21 / 270
第21話 酔いどれの告白11
(なごみ語り)
慌ててドアを開けると、にこにこした渉君が立っていた。
「洋ちゃんおはよう。また寝不足?顔色悪いけど、どうかしたのかな」
渉君は僕が寝不足なのを顔色を見て直ぐ言い当てた。
僕の頬を触りながら、瞼の下の色を見ている。また体温が低いと怒られた。
「渉くん………」昨日はなんだか寝れなかったんだ。入りなよ、どうぞ」
大野君と色々あったせいで眠れなかったとは言いにくく、惚けたフリをする。
そして渉君は部屋に入るなり、大野君の姿を見てあからさまに不機嫌な顔をした。
「…………誰?この汚らしい人。洋ちゃんの服着てるけど、知り合い?」
袖の短い僕の服を着ている大野君を指さしながら足でソファを蹴った。いつもの渉君とは程遠く行儀が悪い。まだ寝ていた彼はもぞもぞと体を動かし、蹴られたことには気付いていないようだった。

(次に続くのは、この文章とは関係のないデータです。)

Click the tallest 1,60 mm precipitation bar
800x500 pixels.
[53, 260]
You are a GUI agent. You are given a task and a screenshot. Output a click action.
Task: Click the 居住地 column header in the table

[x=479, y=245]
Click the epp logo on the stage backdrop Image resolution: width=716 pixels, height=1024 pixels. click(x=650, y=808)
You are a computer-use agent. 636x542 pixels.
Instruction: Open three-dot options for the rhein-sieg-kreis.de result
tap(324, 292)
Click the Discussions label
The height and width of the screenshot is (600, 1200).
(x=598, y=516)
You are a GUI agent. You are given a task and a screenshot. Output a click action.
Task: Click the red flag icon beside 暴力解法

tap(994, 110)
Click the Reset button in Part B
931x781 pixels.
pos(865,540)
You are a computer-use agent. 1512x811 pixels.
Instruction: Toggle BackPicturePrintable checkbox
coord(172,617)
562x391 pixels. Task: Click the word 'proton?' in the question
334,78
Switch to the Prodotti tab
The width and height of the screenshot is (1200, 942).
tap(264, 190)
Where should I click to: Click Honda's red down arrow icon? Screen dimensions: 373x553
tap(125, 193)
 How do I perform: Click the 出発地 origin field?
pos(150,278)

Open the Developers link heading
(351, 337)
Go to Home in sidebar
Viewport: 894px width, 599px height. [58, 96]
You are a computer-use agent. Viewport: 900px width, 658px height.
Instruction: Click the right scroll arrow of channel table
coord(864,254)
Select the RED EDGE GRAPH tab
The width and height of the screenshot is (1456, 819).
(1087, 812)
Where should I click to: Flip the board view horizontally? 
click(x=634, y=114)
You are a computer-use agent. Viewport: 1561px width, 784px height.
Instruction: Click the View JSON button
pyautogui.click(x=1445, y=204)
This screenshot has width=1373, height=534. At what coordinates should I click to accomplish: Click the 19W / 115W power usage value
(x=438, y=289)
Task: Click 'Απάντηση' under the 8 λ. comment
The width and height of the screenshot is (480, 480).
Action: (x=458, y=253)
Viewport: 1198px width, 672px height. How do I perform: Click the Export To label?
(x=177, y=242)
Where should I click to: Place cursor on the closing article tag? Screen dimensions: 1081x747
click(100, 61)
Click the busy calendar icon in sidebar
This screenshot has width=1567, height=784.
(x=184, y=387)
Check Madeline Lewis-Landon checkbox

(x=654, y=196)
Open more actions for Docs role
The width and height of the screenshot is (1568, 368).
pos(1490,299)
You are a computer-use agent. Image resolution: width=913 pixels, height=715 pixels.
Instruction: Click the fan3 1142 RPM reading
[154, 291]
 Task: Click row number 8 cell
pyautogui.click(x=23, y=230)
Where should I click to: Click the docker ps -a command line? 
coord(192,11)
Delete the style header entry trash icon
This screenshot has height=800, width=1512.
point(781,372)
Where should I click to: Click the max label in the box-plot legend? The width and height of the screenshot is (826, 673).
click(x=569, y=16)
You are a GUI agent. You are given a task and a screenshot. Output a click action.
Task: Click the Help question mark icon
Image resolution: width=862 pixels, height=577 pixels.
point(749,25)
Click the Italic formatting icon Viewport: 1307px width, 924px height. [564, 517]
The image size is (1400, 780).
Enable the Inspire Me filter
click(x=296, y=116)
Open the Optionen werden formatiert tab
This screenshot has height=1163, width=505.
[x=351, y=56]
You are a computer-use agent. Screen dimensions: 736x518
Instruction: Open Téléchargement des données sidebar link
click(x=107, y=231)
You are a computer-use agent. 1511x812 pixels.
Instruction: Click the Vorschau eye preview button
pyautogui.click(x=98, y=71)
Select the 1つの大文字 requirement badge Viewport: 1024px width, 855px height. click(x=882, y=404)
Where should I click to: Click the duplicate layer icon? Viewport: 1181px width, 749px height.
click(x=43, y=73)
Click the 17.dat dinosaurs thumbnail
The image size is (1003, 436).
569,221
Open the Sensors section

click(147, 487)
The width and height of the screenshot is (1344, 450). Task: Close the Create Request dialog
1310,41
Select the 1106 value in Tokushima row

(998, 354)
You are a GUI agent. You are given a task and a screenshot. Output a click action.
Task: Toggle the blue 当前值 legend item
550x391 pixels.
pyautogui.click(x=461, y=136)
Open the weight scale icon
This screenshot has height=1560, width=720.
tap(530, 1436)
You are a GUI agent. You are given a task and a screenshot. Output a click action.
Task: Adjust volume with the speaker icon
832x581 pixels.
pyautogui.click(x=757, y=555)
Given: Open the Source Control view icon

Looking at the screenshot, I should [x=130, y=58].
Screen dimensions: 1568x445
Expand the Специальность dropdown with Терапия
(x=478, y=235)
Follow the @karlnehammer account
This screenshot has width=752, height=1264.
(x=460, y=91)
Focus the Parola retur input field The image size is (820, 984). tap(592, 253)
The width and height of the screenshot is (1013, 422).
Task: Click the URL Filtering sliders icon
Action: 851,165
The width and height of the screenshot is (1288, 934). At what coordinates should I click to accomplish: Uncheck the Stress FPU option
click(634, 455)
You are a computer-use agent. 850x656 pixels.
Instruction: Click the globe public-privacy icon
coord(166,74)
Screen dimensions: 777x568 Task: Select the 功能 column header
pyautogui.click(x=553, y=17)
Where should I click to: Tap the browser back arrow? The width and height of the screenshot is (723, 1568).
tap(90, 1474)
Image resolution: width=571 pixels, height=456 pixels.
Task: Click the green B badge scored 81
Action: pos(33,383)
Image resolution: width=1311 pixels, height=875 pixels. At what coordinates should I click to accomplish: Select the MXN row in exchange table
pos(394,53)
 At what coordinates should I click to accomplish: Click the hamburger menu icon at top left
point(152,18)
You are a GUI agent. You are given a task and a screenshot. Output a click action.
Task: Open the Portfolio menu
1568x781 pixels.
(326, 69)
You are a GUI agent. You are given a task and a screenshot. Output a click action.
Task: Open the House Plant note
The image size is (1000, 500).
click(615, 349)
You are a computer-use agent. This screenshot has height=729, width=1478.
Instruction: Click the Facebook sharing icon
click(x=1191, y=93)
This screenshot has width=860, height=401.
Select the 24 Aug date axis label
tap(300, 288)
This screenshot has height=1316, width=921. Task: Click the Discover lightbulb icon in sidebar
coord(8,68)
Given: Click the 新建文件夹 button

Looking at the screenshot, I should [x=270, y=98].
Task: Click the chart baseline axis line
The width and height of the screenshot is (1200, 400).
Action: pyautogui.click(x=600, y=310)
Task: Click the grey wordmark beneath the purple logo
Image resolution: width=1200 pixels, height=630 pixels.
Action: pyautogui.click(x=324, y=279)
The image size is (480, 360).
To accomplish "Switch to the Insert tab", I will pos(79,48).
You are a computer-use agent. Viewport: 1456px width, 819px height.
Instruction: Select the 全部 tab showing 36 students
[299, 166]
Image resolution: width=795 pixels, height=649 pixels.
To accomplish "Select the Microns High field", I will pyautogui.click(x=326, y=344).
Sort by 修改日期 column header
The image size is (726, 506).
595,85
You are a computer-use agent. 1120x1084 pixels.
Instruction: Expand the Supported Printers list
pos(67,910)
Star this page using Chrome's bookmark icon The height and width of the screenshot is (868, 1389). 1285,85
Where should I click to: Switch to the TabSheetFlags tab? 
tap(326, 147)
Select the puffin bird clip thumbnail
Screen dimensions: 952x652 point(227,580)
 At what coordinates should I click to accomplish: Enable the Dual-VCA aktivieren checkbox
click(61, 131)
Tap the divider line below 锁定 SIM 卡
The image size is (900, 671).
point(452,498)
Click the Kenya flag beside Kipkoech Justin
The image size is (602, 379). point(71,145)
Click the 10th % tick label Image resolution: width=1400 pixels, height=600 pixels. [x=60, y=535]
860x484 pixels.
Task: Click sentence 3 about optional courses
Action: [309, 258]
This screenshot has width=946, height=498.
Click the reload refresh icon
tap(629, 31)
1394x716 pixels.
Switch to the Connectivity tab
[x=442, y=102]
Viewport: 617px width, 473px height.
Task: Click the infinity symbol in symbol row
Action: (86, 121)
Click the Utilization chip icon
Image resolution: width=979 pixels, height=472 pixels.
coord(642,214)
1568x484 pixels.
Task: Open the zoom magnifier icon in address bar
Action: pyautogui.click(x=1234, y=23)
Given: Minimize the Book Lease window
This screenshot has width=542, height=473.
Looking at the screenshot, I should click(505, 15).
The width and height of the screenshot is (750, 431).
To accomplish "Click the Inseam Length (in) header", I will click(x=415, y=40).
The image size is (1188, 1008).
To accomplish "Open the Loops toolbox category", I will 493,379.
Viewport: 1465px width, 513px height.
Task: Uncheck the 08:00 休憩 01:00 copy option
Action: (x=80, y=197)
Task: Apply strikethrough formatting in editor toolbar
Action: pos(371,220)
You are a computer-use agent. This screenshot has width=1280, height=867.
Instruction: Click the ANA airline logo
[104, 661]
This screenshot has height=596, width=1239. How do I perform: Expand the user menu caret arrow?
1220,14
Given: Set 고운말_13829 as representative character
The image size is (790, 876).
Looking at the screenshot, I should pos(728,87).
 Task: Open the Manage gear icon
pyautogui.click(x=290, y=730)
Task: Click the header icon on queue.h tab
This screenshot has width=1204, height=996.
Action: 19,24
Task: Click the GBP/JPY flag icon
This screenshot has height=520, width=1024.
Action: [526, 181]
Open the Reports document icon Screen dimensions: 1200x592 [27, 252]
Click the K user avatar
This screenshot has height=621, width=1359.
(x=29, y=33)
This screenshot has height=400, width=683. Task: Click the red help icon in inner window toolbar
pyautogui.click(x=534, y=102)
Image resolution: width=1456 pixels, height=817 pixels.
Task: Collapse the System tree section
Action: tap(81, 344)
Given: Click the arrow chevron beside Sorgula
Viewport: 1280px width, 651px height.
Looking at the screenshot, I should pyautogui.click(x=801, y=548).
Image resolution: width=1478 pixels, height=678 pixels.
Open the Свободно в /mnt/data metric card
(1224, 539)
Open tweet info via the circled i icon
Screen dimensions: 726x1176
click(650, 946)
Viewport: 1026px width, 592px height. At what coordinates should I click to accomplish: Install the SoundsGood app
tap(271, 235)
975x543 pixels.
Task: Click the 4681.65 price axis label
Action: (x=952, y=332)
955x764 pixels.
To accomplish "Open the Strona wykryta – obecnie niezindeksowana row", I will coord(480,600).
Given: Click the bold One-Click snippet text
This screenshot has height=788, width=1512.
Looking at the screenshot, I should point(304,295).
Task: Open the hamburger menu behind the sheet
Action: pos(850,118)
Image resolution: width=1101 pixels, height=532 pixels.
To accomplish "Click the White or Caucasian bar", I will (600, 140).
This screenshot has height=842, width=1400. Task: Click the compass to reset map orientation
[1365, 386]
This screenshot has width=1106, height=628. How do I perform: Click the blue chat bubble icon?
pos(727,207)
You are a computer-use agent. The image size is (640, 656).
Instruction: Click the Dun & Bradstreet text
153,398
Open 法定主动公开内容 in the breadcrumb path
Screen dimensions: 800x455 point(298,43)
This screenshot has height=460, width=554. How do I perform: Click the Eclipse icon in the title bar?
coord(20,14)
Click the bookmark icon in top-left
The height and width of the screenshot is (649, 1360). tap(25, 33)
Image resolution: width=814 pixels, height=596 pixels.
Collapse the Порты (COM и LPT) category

さらに渉君が強く蹴ると、弾かれるように大野君が起き上がる。
「へっっっ、ぁ、なごみさん、おはようございます。あれ、そちらは…………」
「お前こそ誰だよ」
渉君からは心なしか怒りのオーラを感じる。
「待って、渉君。こっちは会社の後輩の大野君。昨日泥酔したからしょうがなく連れて帰っただけ」
「ふうん。洋ちゃんに何かしようとして家に入ったんじゃないの」
敵意をむき出した渉君が吐き捨てるように言った。何もされてなくはないけど、あのキスは事故みたいなものだし、気にもしていないからノーカウントだ。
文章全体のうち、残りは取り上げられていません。